Even if this suggestion be scouted, the catalogues of nations in the 'Song of Roland' are relevant to my theme. They illuminate the theory that Romance sprang from a mingling of Western and Eastern influences, at a time when the races of Europe were bracketed together by the conquests and marriages of northern leaders.

THE DEVELOPMENT OF ROMANCE

That theory is, once more, confirmed by the great romantic development of the twelfth century ; and no illustration of it can, I submit, be more convincing than the facts of Henry's political career. They constitute a renewal and multiplication of the influences which preceded the advent of Romance, and were immediately followed by a development of Romance that, from 1150 onwards, flooded the whole area of medieval literature. If we take the

most important of these renewals, and then the most renowned Romances of the Middle Ages, we can, I believe, establish a direct connection between the two.
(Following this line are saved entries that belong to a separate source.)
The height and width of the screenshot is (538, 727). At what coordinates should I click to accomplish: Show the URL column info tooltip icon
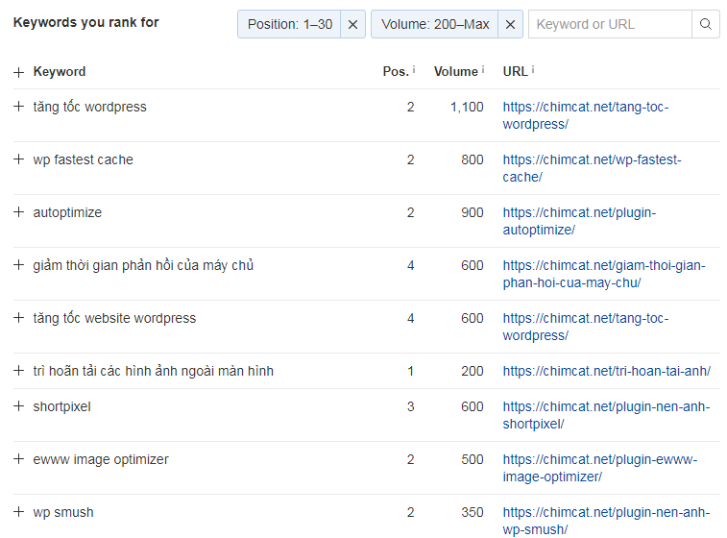coord(533,71)
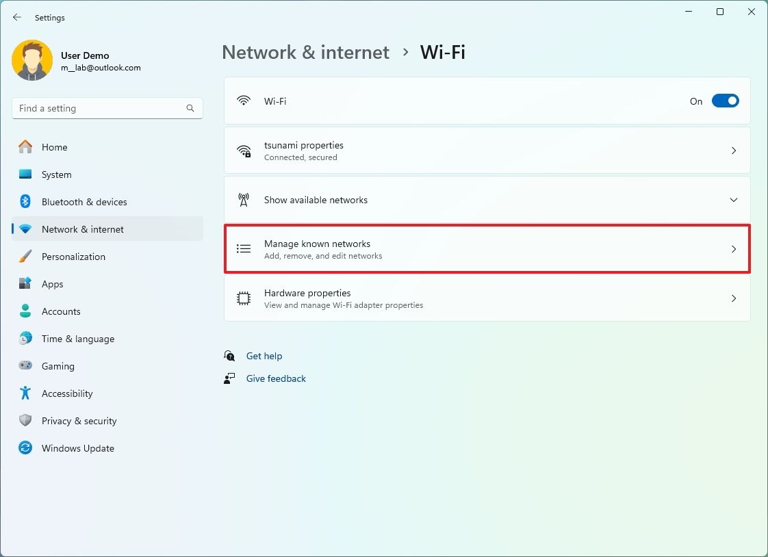Turn off the Wi-Fi toggle
The width and height of the screenshot is (768, 557).
tap(725, 101)
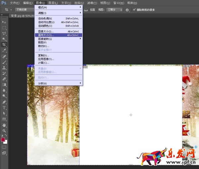Screen dimensions: 199x169
Task: Select the Rectangular Marquee tool
Action: pos(4,28)
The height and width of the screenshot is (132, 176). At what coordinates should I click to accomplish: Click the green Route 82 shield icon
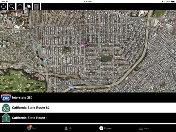pos(6,108)
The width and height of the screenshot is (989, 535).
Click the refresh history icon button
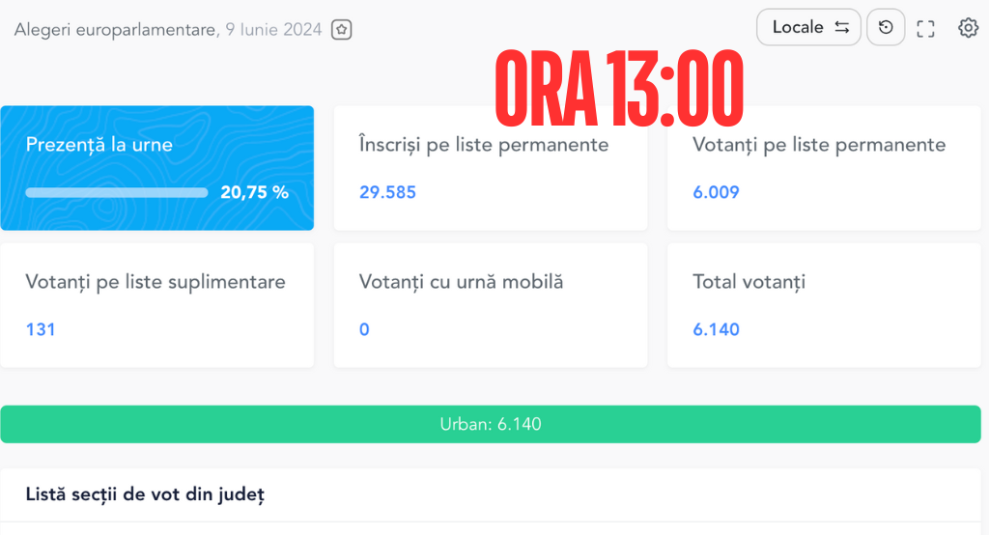(x=886, y=27)
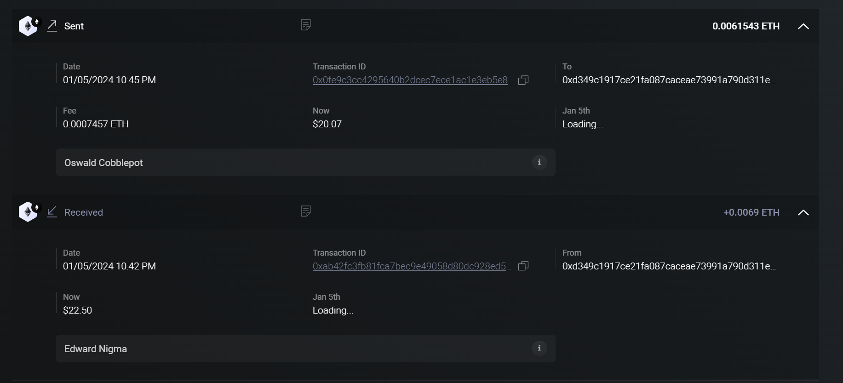This screenshot has width=843, height=383.
Task: Show info for Oswald Cobblepot note
Action: click(x=539, y=162)
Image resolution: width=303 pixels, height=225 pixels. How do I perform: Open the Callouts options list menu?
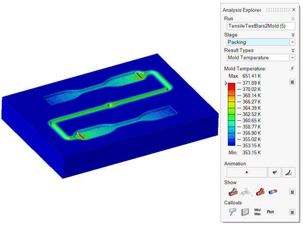(x=292, y=212)
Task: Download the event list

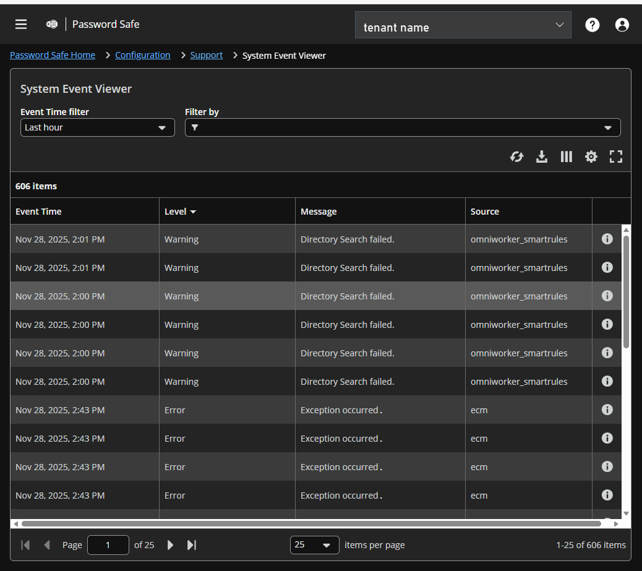Action: tap(542, 157)
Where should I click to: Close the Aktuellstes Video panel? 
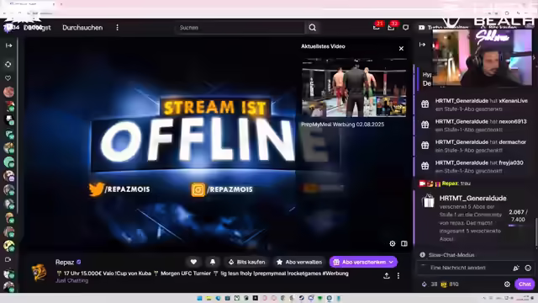[x=401, y=49]
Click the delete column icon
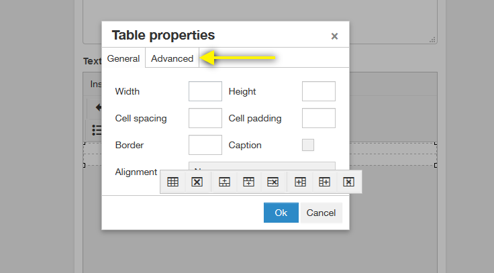494x273 pixels. pyautogui.click(x=349, y=182)
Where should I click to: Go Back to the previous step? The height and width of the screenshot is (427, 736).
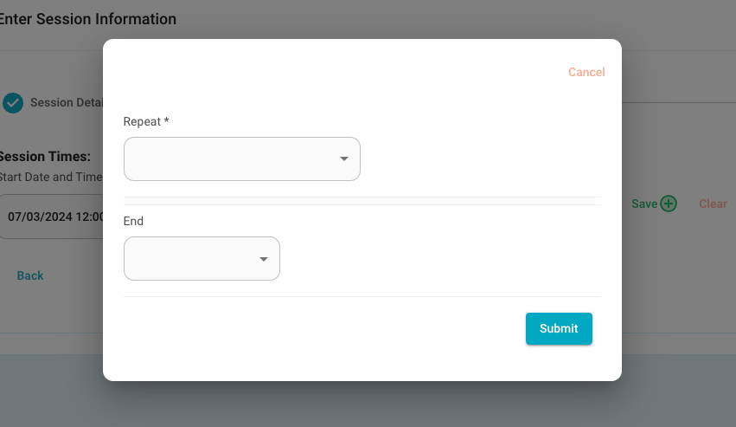pyautogui.click(x=30, y=275)
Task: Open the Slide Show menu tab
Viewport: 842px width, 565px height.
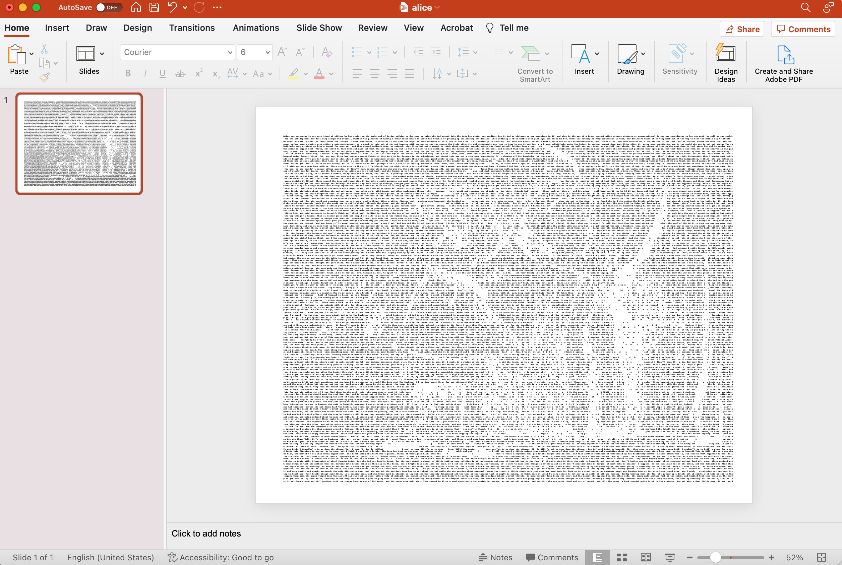Action: [319, 28]
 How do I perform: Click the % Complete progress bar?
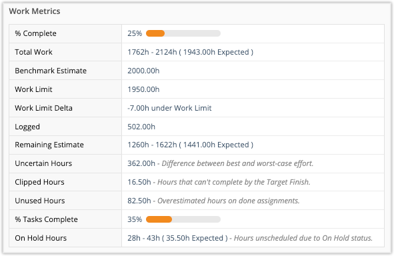[x=183, y=33]
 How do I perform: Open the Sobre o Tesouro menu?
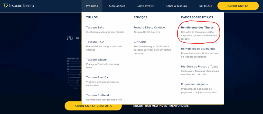point(176,6)
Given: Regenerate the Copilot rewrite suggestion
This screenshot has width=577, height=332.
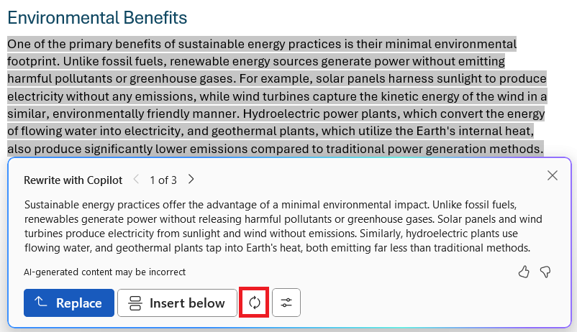Looking at the screenshot, I should pos(254,303).
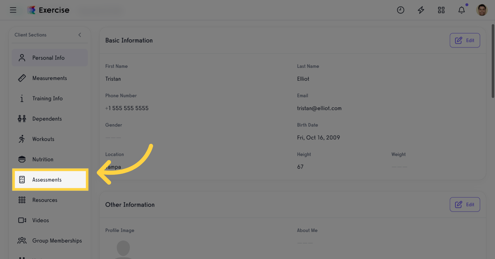The height and width of the screenshot is (259, 495).
Task: Open the Videos section
Action: tap(41, 220)
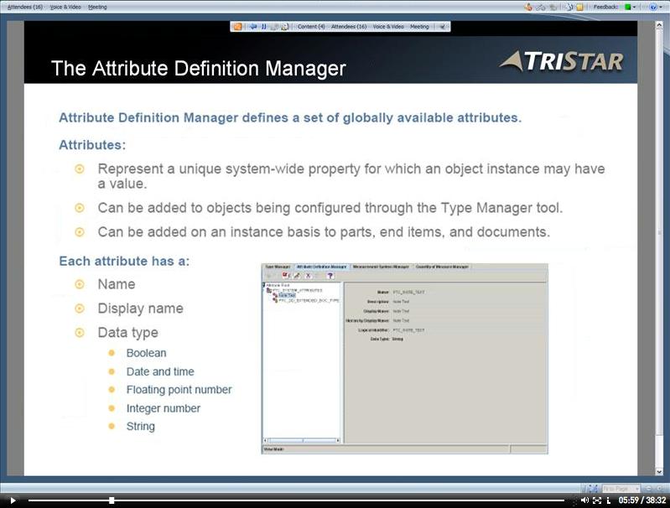Image resolution: width=670 pixels, height=508 pixels.
Task: Click the orange icon at floating toolbar left
Action: point(237,27)
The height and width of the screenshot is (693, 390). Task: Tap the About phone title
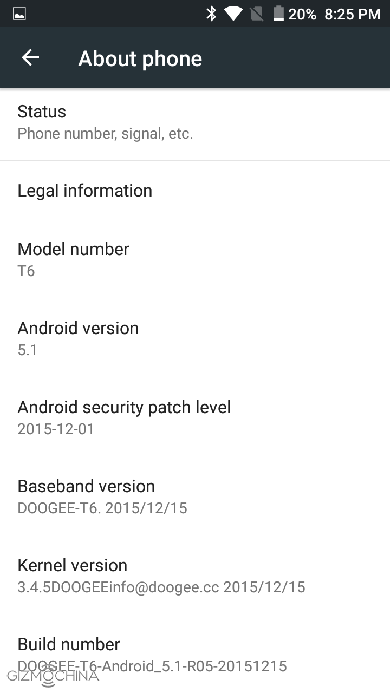(140, 58)
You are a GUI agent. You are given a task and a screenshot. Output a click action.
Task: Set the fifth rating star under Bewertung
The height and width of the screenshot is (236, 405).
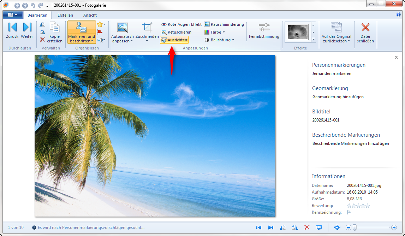[368, 206]
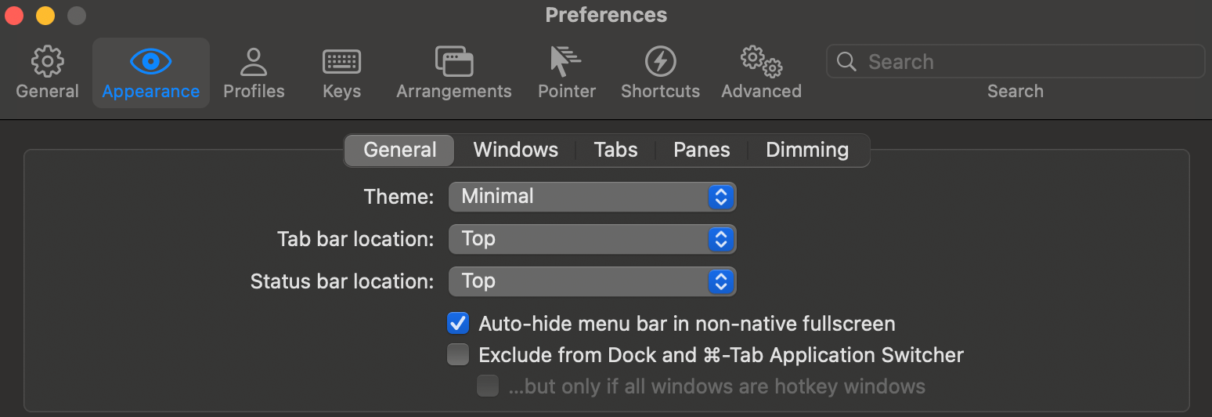
Task: Toggle the only-if-hotkey-windows checkbox
Action: pyautogui.click(x=488, y=386)
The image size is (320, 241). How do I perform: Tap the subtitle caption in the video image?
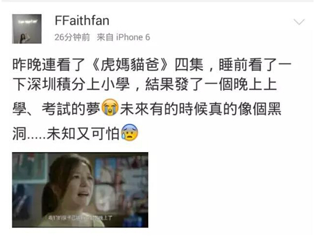pyautogui.click(x=80, y=218)
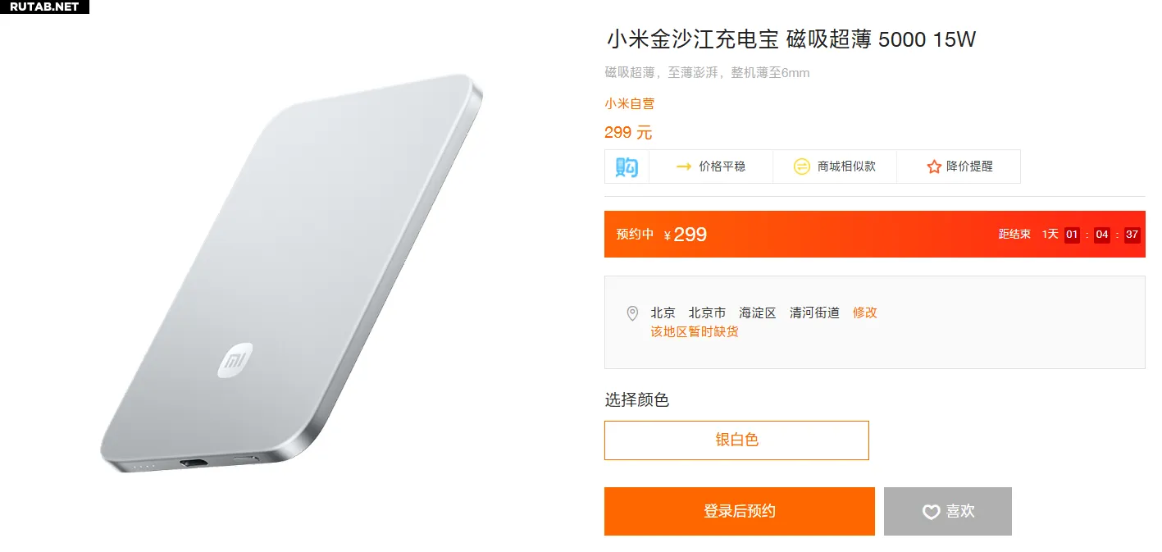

The Eastern, Saracenic, influence was renewed by Henry's marriage with Eleanor-Alienor or Enor-a most remarkable woman, to whose memory scant justice is done if we associate it exclusively with Fair Rosamund and Woodstock. Omitting-with regret-most of the sensational adventures in her long life of eighty-two years, we must, for our purpose, recall that she was the granddaughter of William of Poitou, who fought in the First Crusade, and was himself the earliest troubadour, or poet of southern France. He wrote, 'I will make a new song':

'Farai chansonetta nova,'

and so he did. That song is more closely related to modern poetry than any masterpiece in the classics (W. P. Ker, Dark Ages). Its reiterated rhymes thrill down the ages till they wake an echo from the lyre of Robert Burns. Eleanor, the wife of two kings, the mother of two kings and of two daughters, married to great vassals whose songs are still remembered, is responsible for a good deal of romance. Thanks to her, St. George became, in the words of Caxton, 'patrone of' the 'royame of Englond and the crye of men of warre.' For that was the battle-cry of her grandfather before the walls of Jerusalem. It descended to her, together with his love of poetry and his love of crusading. She accompanied her first husband, the king of France, to the Second Crusade, in 1147; was divorced in 1152, and, within two months, married Henry of

Anjou, the king to be of England, bringing with her St. George for England' and the dower of Poitou and Aquitaine. But these were not all that she bestowed. The troubadours of southern France, after attending her to the East, followed in her train; reinforced by trouvères, the poets of northern France. She brought to Great Britain, with signal results in literature, the artists who were to fashion the romantic material of many voyages into the great romances of Europe.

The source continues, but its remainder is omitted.